The student, identified only as Jane Doe in court documents, argues the school officials didn't report suspected abuse to state authorities and ultimately didn't do enough to protect her from Stephen Orland, who is serving a 12-year prison term.
Orland, 43, of North Aurora, pleaded guilty earlier this year to aggravated criminal sexual abuse and has been fired from the district.
According to the lawsuit, filed in Kane County, school officials turned a blind eye to inappropriate behavior by Orland.
The suit argues that Orland "commonly engaged in acts of sexual innuendo and suggestion and other forms of inappropriate sexual conduct and grooming, including, but not limited to, the following: hugging female students from behind, kissing female students on the forehead; giving female students full body embraces; and placing his arm and hand around the waists of female students."
The suit, which demands a jury trial and seeks more than $50,000 damages, also argues that school employees spoke to each other about Orland's conduct but never reported it to the Illinois Department of Children and Family Services. The suit also cites a July 6, 2010, incident in which a janitor heard "giggling and other sounds" coming from a secluded band storage room, and found Orland and a different female student in there hugging before Orland ran away.
The suit accuses then Aurora West Principal Dan Bridges and Superintendent James Rydland of failing to alert officials at the Department of Children and Family Services, thus violating the Abused and Neglected Child Reporting Act. Bridges was named superintendent of Naperville Unit District 203 in August.
Rydland was unavailable Friday and district spokesman Mike Chapin said: "The school district has not received a copy of the complaint. We cannot comment on it until we get a chance to review it."
A message left at Bridges's office was not immediately returned.
DCFS officials have said District 129 officials should have reported Orland's conduct sooner.
Earlier this month, school board President Neal Ormond issued a statement on the district's website saying officials were cooperating with DCFS and the Kane County state's attorney's office and reviewing the matter.
"As we work through this, we trust that the community understands that while this former teacher was later found in 2011 to have engaged in criminal conduct for which he was terminated, the current DCFS failure to report allegations pertain to a 2010 incident," read part of Ormand's statement. "Please know that the board will continue to take all necessary measures to ensure that the district is providing a safe and healthy learning environment for its students. While there are legal constraints with respect to sharing information concerning students and employees, we will continue to keep the community apprised of our efforts to the best of our ability."

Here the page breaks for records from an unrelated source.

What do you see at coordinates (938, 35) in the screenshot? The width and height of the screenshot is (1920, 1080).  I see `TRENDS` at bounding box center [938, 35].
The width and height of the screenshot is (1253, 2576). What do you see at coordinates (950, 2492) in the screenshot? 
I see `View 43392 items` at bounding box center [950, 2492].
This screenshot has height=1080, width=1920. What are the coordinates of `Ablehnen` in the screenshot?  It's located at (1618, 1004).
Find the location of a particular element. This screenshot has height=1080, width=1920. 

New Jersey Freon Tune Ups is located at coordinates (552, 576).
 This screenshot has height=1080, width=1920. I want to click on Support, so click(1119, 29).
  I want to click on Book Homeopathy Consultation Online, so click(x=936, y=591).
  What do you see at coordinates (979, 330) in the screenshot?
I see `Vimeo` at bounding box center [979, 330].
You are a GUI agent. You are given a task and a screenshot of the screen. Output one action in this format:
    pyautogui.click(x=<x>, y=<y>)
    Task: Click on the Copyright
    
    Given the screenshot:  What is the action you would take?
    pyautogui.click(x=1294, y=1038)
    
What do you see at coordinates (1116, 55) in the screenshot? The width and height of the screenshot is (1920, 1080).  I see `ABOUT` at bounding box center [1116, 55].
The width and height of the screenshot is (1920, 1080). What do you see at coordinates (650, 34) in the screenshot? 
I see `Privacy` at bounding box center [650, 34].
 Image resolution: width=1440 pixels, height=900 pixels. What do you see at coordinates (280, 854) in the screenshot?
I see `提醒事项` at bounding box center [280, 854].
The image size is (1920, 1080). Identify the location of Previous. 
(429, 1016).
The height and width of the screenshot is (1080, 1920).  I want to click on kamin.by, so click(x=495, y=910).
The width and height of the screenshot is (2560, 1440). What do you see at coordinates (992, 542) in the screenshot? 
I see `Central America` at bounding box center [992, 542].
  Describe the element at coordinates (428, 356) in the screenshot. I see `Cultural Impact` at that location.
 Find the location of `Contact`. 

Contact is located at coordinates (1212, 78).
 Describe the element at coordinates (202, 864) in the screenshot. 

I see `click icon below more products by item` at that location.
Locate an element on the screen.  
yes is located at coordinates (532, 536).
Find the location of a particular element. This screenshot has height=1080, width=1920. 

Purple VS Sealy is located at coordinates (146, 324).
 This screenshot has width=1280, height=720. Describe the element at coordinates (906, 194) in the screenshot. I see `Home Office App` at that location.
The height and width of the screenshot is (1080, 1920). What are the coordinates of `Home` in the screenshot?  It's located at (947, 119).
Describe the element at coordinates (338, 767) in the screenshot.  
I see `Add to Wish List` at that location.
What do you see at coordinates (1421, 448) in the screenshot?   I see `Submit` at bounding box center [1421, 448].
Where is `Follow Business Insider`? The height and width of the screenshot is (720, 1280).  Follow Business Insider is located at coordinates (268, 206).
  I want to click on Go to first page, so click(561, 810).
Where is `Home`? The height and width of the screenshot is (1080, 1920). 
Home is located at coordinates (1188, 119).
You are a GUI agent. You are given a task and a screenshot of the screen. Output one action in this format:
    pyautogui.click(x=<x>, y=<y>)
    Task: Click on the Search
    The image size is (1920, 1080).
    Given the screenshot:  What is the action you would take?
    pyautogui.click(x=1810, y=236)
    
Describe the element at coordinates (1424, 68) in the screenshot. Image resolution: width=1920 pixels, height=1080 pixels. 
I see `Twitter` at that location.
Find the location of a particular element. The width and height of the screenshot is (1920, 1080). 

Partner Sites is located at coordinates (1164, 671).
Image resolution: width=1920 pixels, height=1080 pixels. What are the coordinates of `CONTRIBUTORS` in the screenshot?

The lawsuit also argues that Orland began a relationship with the plaintiff, then a 16-year-old junior, in late 2010 or early 2011 and the non-action from the July 2010 incident gave him license to ratchet up the abuse and "engage in sexual activities, on school grounds, almost on a daily basis," including sending the teen texts, placing cards and notes in her locker, and writing bogus hall passes to "facilitate liaisons with her."
Craig Brown, attorney for the teen, could not be reached for comment.
The two sides are due in court on Dec. 6.